Out of Memory Killer activated for python script running a multiprocessing Queue?
Asked Answered
P

2

8

I have written a python program that needs to run for multiple days at a time, because of the constant collection of data. Previously I had no issues running this program for months at a time. I recently made some updates to the program, and now after around 12 hours I get the dreaded out of memory killer. The 'dmesg' output is the following:

[9084334.914808] Out of memory: Kill process 2276 (python2.7) score 698 or sacrifice child
[9084334.914811] Killed process 2276 (python2.7) total-vm:13279000kB, anon-rss:4838164kB, file-rss:8kB

Besides just general python coding, the main change made to the program was the addition of a multiprocessing Queue. This is the first time I have ever used this feature, so I am not sure if this might be the cause of the issue. The purpose of the Queue in my program is to be able to make dynamic changes in a parallel process. The Queue is initiated in the main program and in continually being monitored in the parallel process. A simplified version of how I am doing this in the parallel process is the following (with 'q' being the Queue):

while(1):

    if q.empty():
        None

    else:
        fr = q.get()
        # Additional code

    time.sleep(1)

The dynamic changes to 'q' do not happen very often so majority of the time q.empty() will be true, but the loop is there to be ready as soon as changes are made. My question is, would running this code for multiple hours at a time cause the memory to eventually run low? With the 'while' loop being pretty short and running basically non stop, I was thinking this might be an problem. If this could be the cause of the problem, does anybody have any suggestions on how to improve the code so the out of memory killer doesn't get called?

Thank you very much.

Patton answered 27/2, 2014 at 16:1 Comment(6)
if q.empty(): pass is the idiomatic way to write that block. But it would be even better to just have if not q.empty(): fr = q.get() in the first place.Snowplow
What implementation are you using? Is .get() removing the element from the queue or only inspecting it? In the latter case, the size of the queue is monotonically increasing.Quaff
do you have swap enabled? what's the output of free?Trudietrudnak
Thank you for all the comments. The way I am using .get() is to remove a list from the Queue. So I am using .put() in the main program to send the list to the parallel process and .get() is what picks it up. I assumed previously that after .get() is entered, the Queue is cleared, but maybe I am wrong.Patton
I stopped running the program some time ago, but here is the current output of 'free': total used free shared buffers cached Mem: 8177396 1659060 6518336 0 255036 560160 -/+ buffers/cache: 843864 7333532 Swap: 10027004 869020 9157984Patton
Did you try change /proc/<pid>/oom_score for your process?Metallize
S
6

The only way you can run out of memory in the way you describe is if you're using more and more memory as time goes on. The loop here does not demonstrate this behavior, so it cannot be (solely) responsible for any memory errors. Running a tight, infinite loop can burn through a lot of needless processor cycles, but it can't cause a MemoryError by itself unless it's storing data to someplace else.

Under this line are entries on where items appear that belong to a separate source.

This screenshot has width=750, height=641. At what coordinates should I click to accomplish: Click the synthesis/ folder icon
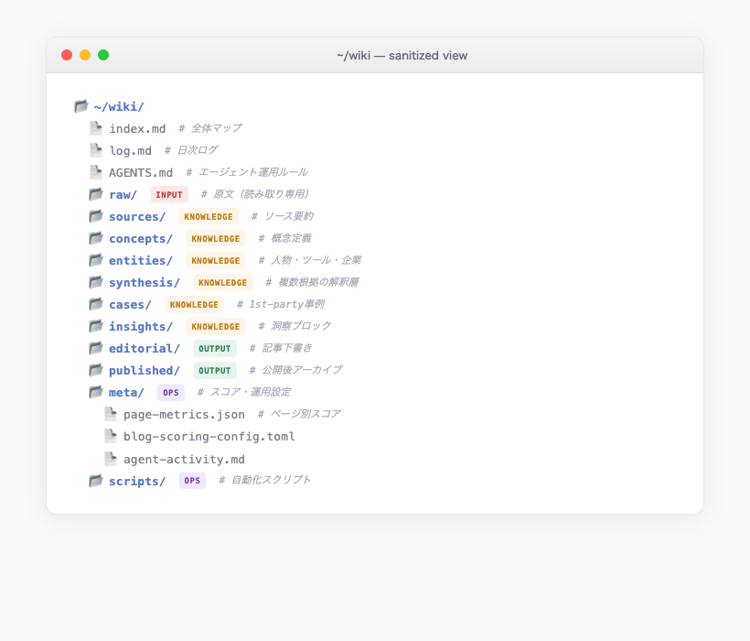pyautogui.click(x=95, y=282)
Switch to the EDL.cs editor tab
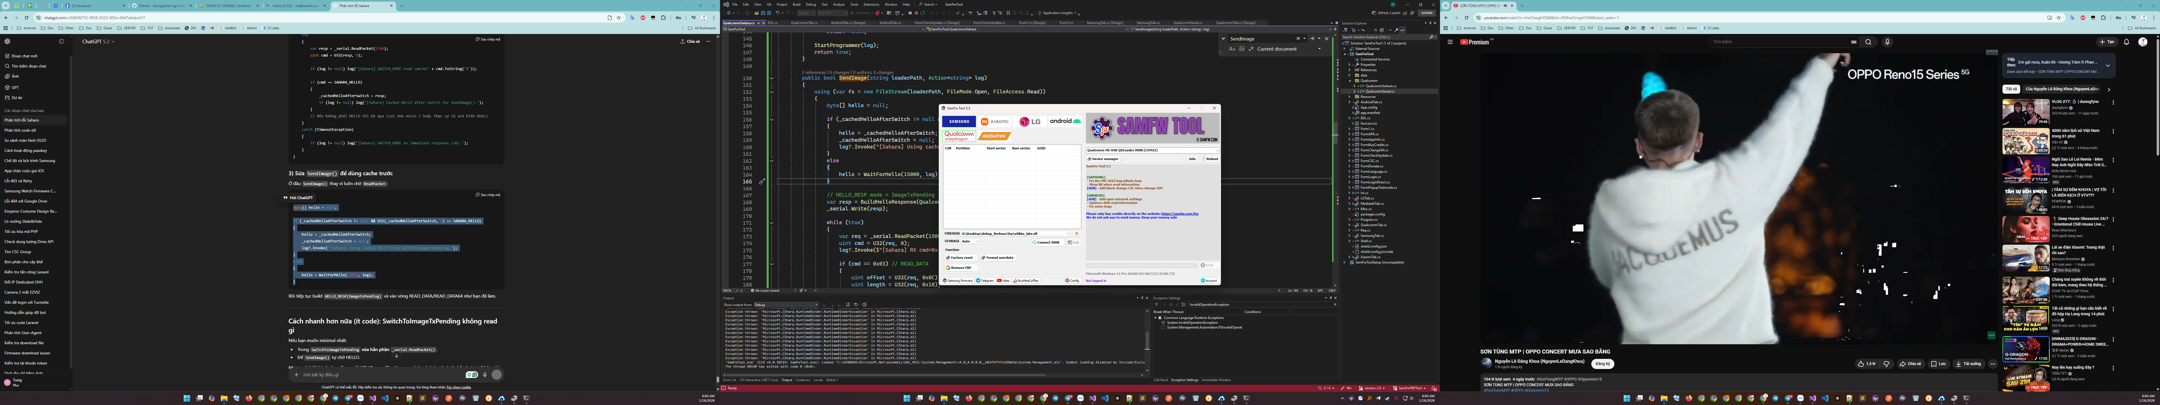This screenshot has width=2160, height=405. pyautogui.click(x=772, y=23)
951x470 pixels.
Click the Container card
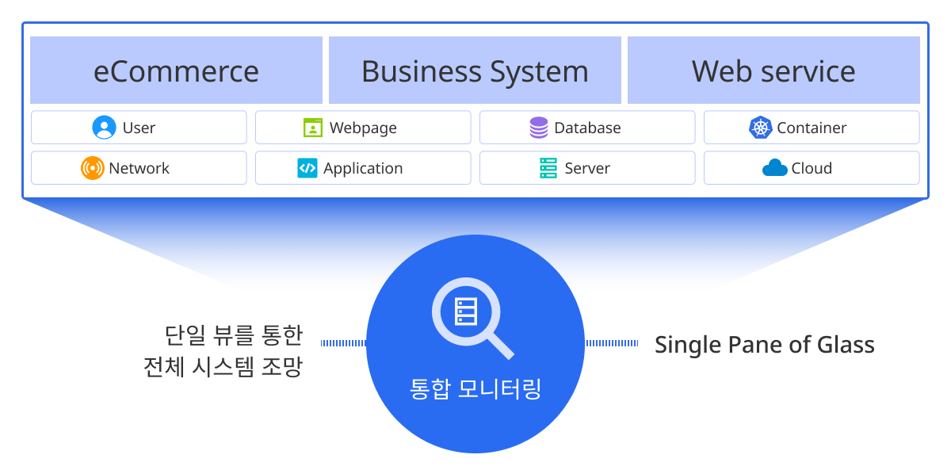click(x=812, y=127)
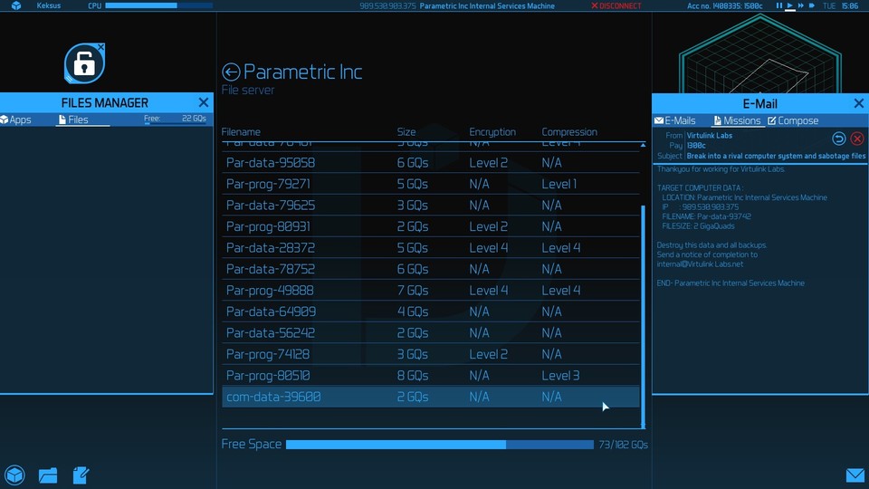Click the back arrow beside Parametric Inc
The height and width of the screenshot is (489, 869).
pos(231,72)
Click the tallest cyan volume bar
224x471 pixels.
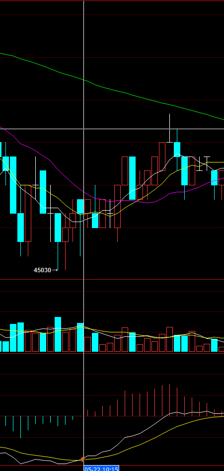point(58,334)
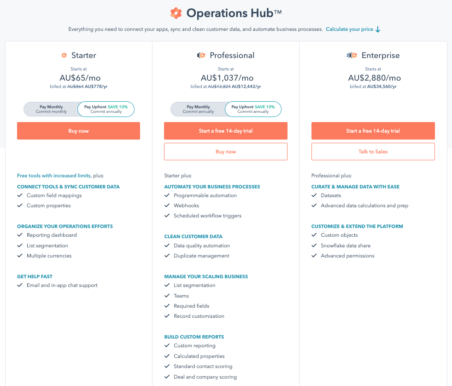This screenshot has width=452, height=386.
Task: Click the Starter plan sprocket icon
Action: (64, 55)
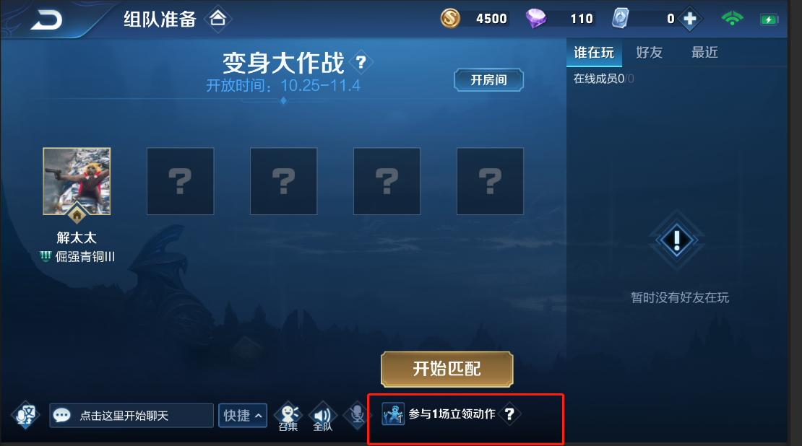Open help question mark beside 变身大作战
The image size is (802, 446).
point(361,62)
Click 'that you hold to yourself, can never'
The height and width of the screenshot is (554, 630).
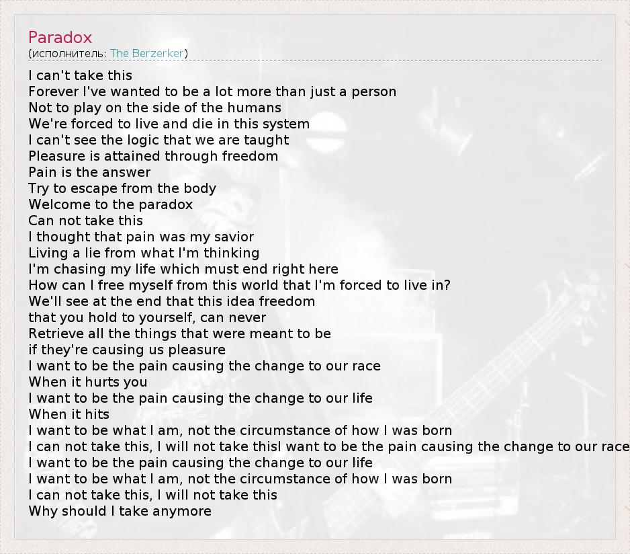click(x=147, y=317)
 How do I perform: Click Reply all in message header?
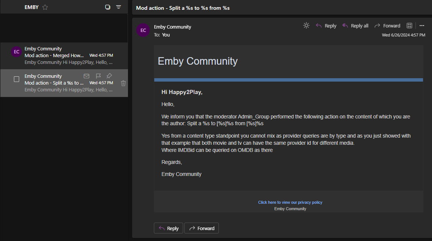355,26
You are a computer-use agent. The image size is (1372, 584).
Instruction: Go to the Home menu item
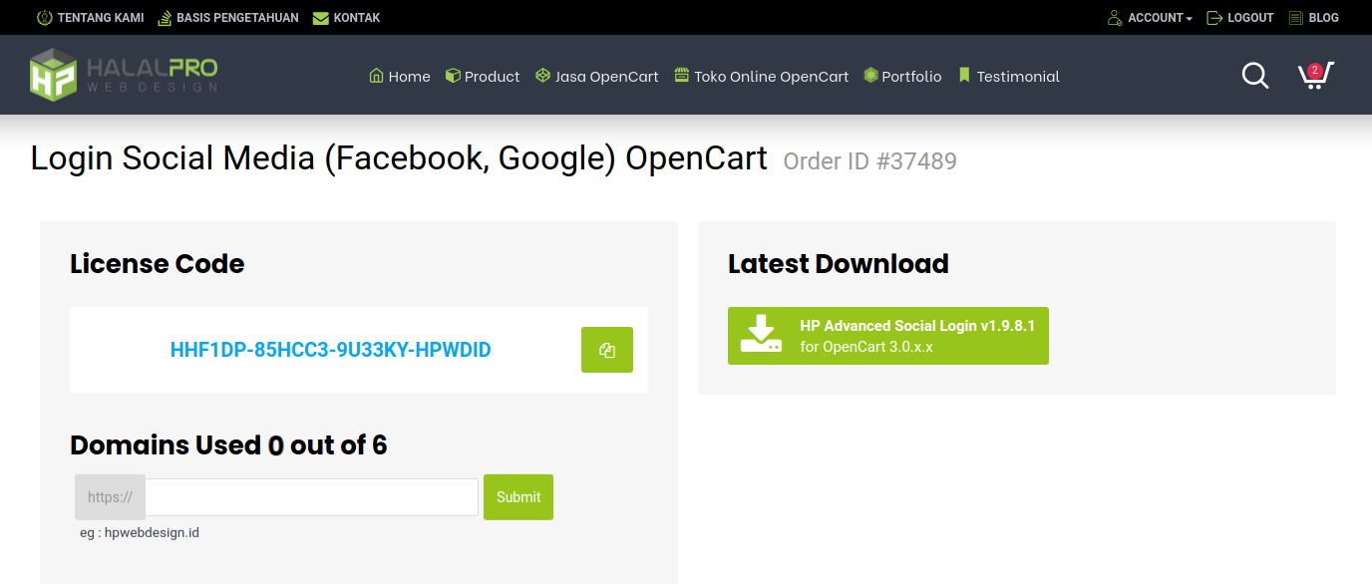tap(400, 77)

It's likely that elsewhere in your code, you're holding onto some variables that you don't intend to. This is called a memory leak, and you can use a memory profiler to look for where such a leak is coming from.

Some likely suspects are caching methods used to improve performance, or lists of variables that never leave scope. Perhaps your multiprocessing queue is holding on to references to earlier data objects, or items are never deleted from the queue once they're inserted? (This latter case is unlikely given the code you've shown if you're using the builtin queue.Queue, but anything is possible).

Snowplow answered 27/2, 2014 at 16:7 Comment(5)
This is not an answer. Post it as a comment.Quaff
@Stefano How is this not an answer? "My question is, would running this code for multiple hours at a time cause the memory to eventually run low?" The answer is No, the given code cannot cause the program to run out of memory.Snowplow
Your answer reads: I cannot conclude that your code is causing this error by itself, please provide more details. This is what I would put in a comment. And that piece of (pseudo)code can well be the cause, because you don't know the behaviour of queue.get.Quaff
@Stefano I'm assuming, for lack of other information, that he's using queue.Queue, which would not cause this behavior. The asker didn't ask us to find the memory leak, but rather if it could be caused by the tight loop in a parallel process. I've edited my answer to hopefully read less like a request for more information, though.Snowplow
The question is not strictly limited to the loop, " would running this code for multiple hours at a time cause the memory to eventually run low?". And, programmers should beware of assumptions. When in doubt, ask the OP.Quaff
B
-1

You can convert your program into a linux service and set its oom policy to continue.

You can check this and this links to see how to see/edit service parameters and see oom policy service parameter respectively.

Bonner answered 10/8, 2020 at 13:21 Comment(0)

© 2022 - 2024 — McMap. All rights reserved.